Black Carbon — produced by burning vegetation, fossil fuels, or industrial activity — has a similar effect. Its darker surface draws heat to itself, accelerating melt wherever it settles on snow and ice.
Impact on Global Climate and Weather Systems
Changes to Winds and "Atmospheric Rivers"
One of the things that large frozen expanses do is pull warm air towards them, creating powerful atmospheric circulation belts. In the North, this produces the Jet Stream; in the South, the Southern Annular Mode (SAM), which brings the Westerlies to places like Tasmania.
In Arctic regions, warming is causing the Jet Stream to weaken and wobble, bringing erratic weather patterns — cold snaps and heatwaves — to Europe and North America. In the Antarctic, the SAM is shifting further south, meaning rain-bearing westerlies miss southern landmasses, causing droughts in South Africa, southern Australia, and South America, while intensifying rainfall at mid-latitudes.
ENSO — El Niño and La Niña
The El Niño–Southern Oscillation (ENSO) is a separate tropical Pacific oscillation that modulates the intensity of both systems. It is the main climate pattern driving alternating floods and droughts in southern Australia — essential for filling its reservoirs — and is equally important in Chile and Peru.

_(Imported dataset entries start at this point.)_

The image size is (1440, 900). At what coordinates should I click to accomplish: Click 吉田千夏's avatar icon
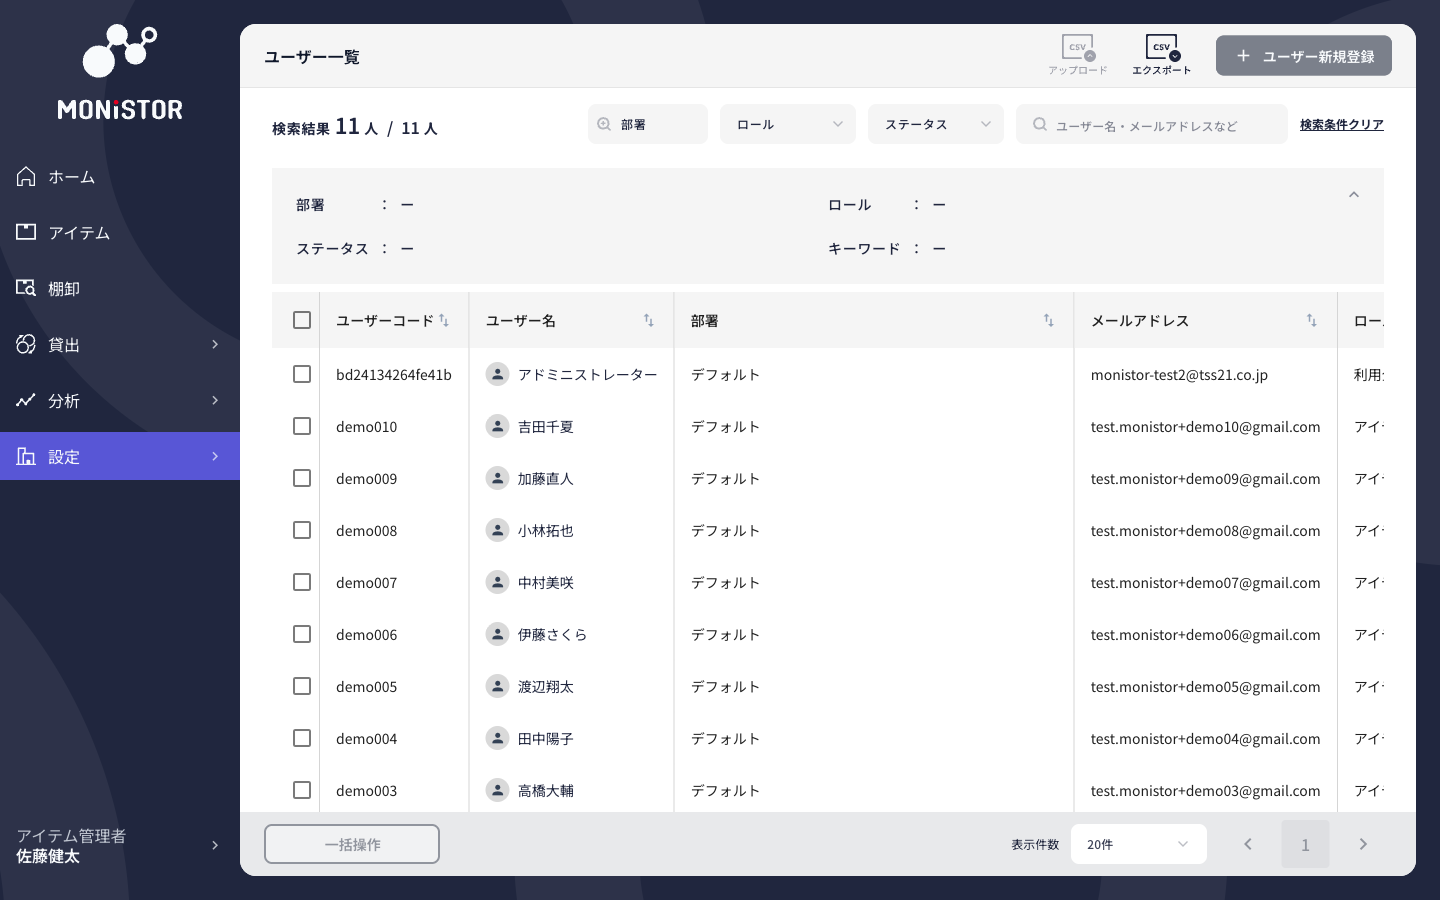coord(498,426)
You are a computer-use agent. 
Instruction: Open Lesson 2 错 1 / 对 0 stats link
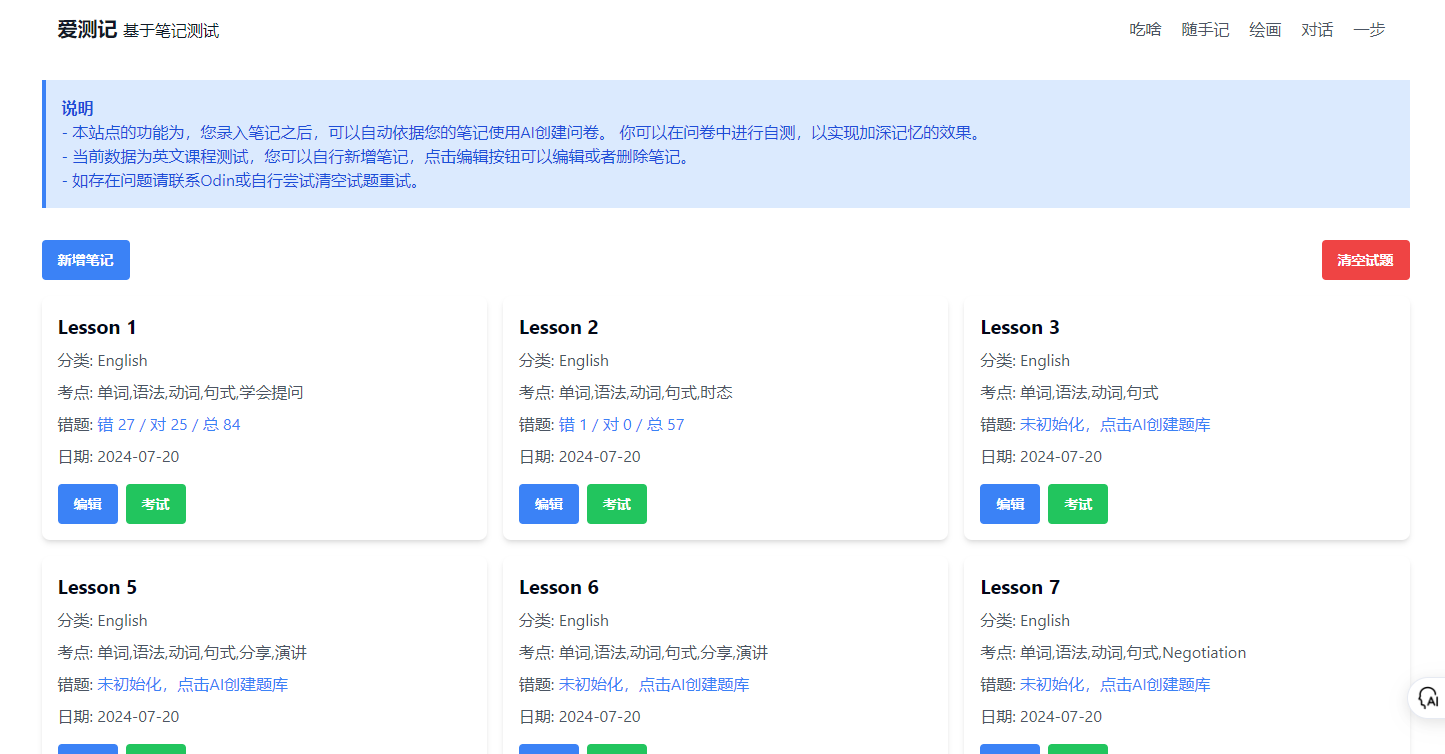pyautogui.click(x=621, y=425)
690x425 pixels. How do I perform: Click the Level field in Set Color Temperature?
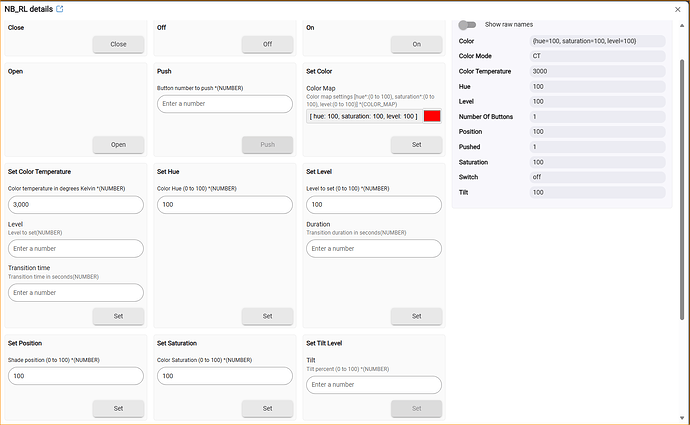click(75, 248)
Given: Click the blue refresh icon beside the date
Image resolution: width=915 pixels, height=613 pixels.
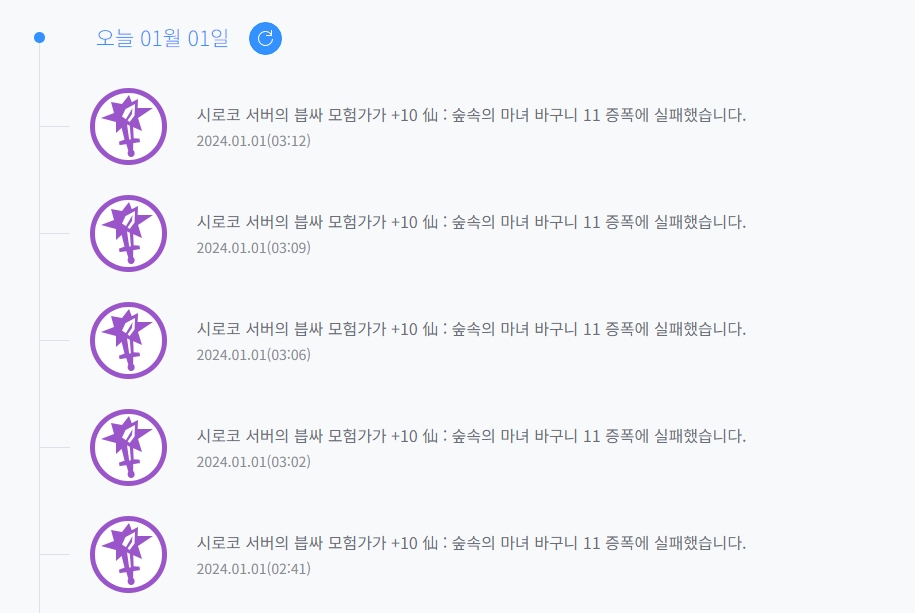Looking at the screenshot, I should [265, 38].
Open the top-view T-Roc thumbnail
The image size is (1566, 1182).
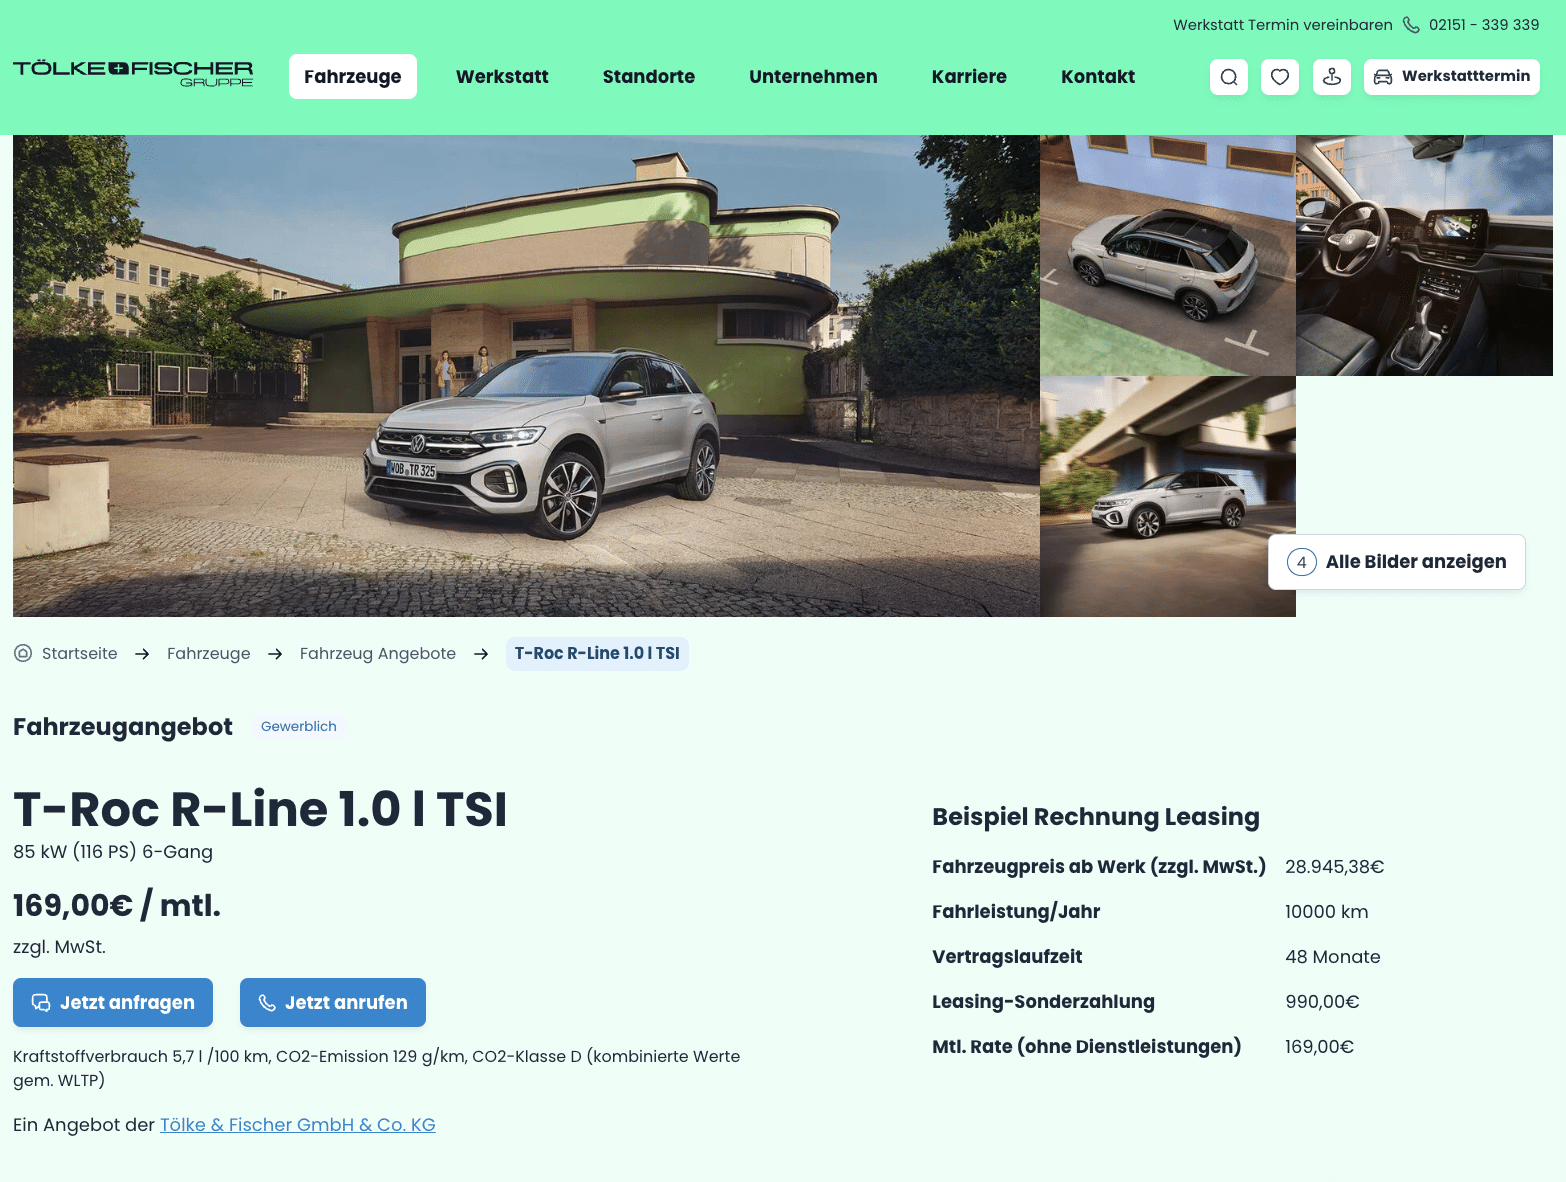point(1168,256)
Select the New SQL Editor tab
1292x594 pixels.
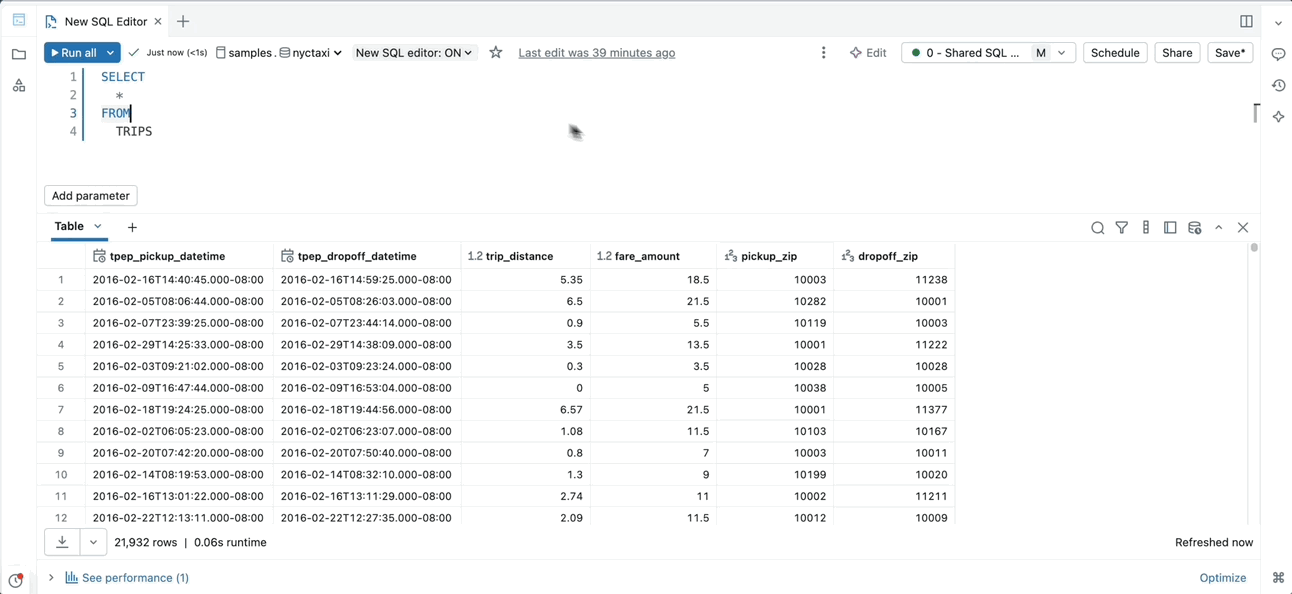coord(105,21)
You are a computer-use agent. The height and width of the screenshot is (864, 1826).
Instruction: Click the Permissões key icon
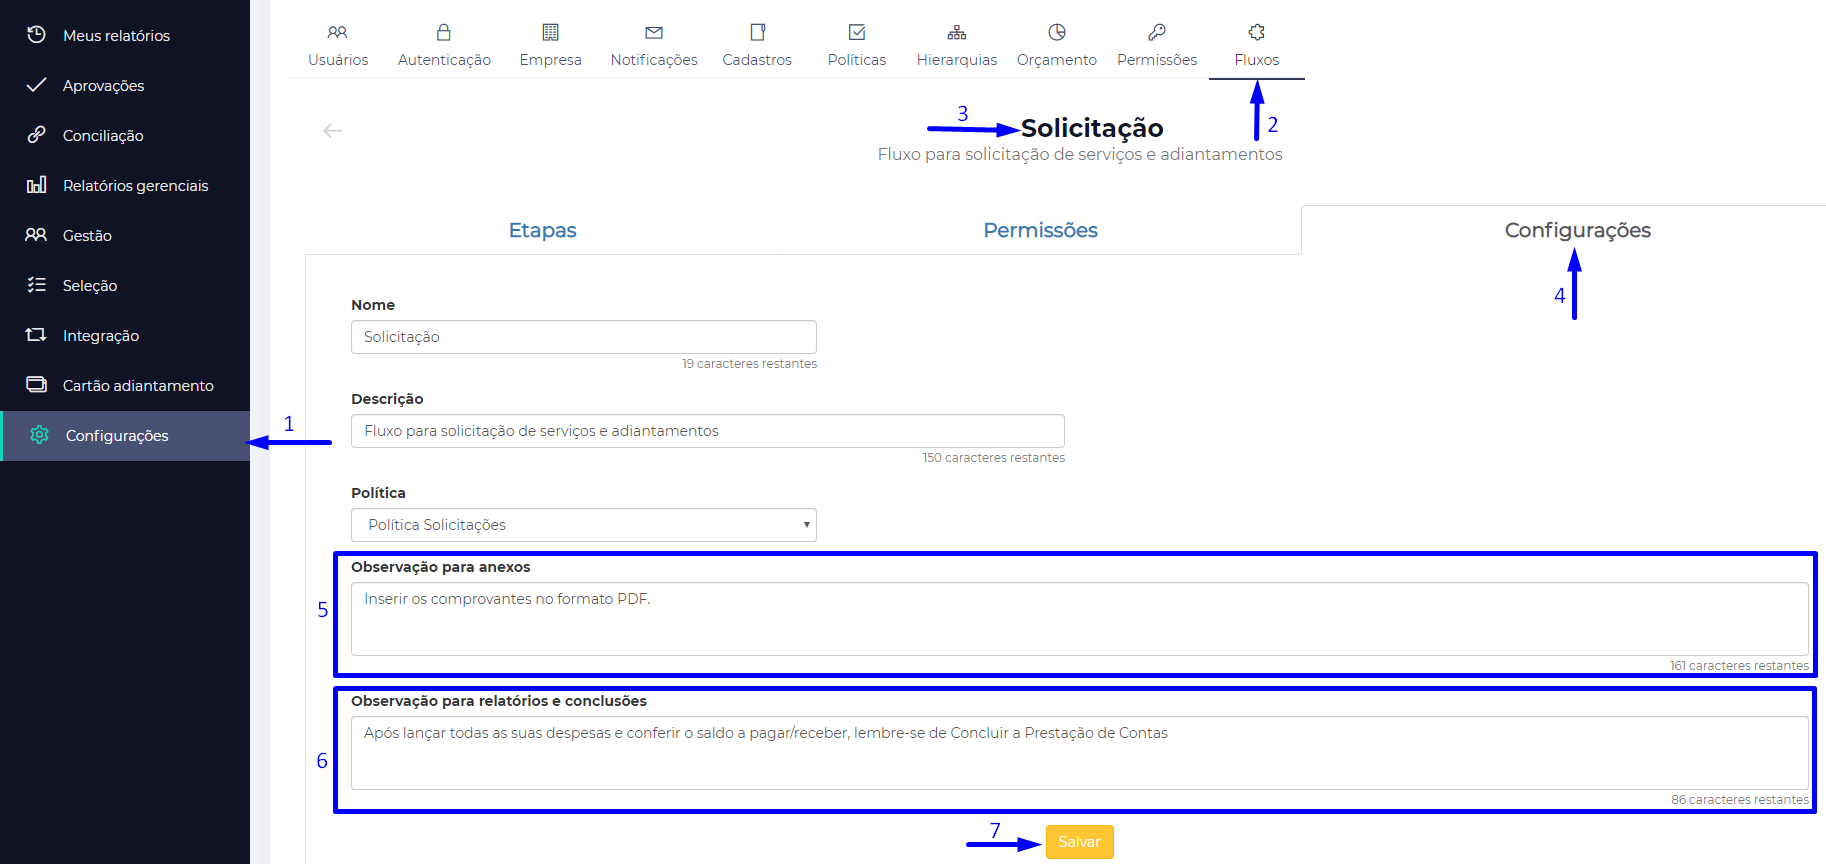point(1157,33)
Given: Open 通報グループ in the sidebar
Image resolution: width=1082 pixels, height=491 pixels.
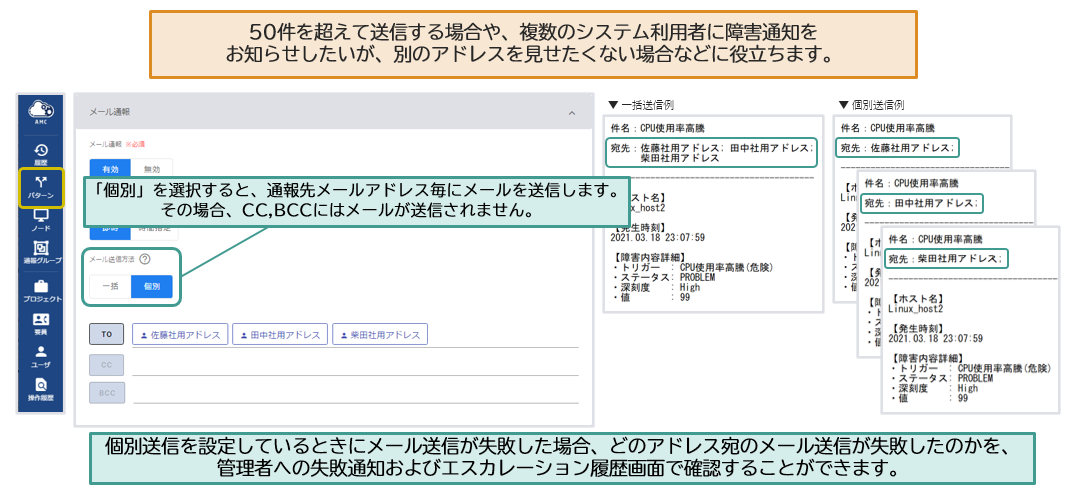Looking at the screenshot, I should coord(41,253).
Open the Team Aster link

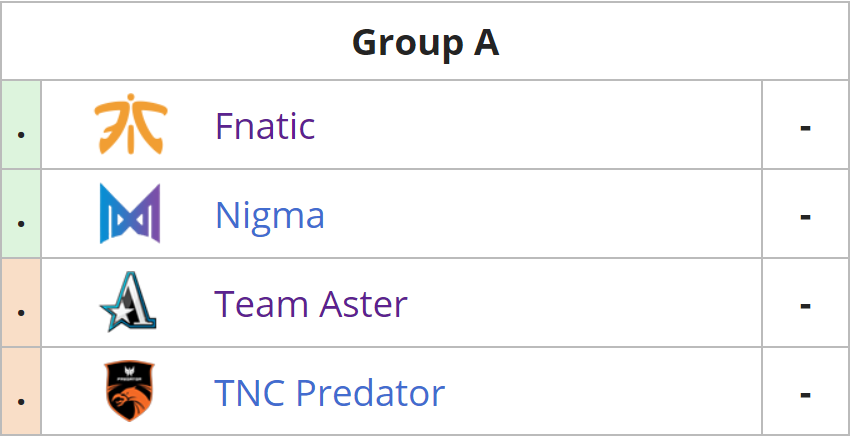tap(311, 304)
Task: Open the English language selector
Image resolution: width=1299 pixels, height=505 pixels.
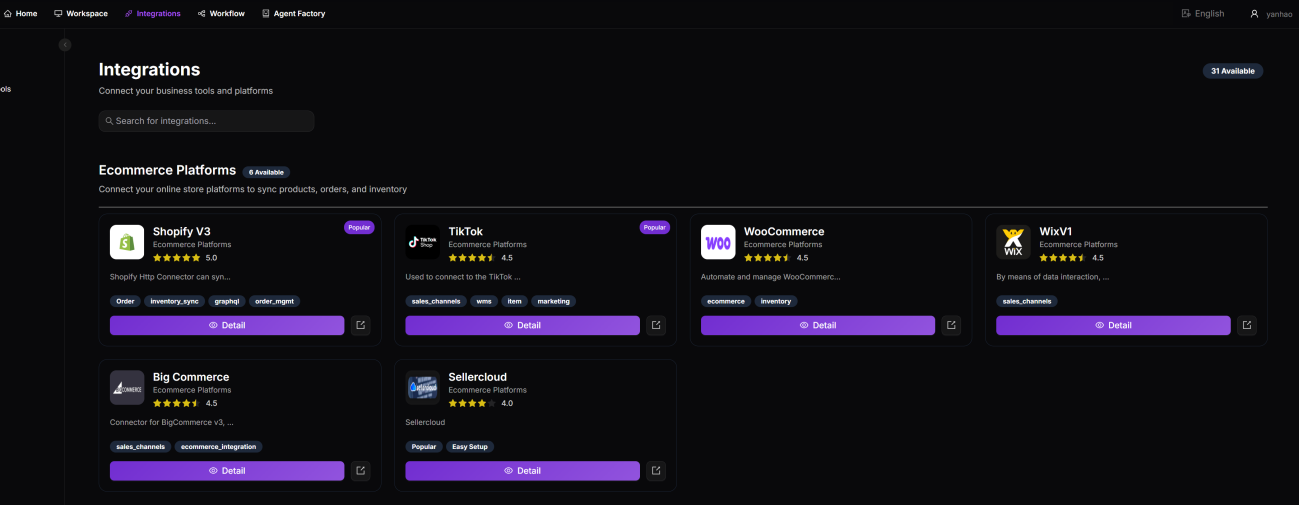Action: tap(1202, 14)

ENSO is becoming less reliable as polar warming alters the temperature gradients that drive atmospheric circulation. This disrupts the Walker Circulation across the Pacific, leading to more frequent, intense, and unpredictable ENSO events. ENSO also interacts with the SAM — amplifying or dampening its rainfall and temperature effects — making southern Australia's climate more variable and increasingly difficult to forecast. Don't blame the Weather Bureau!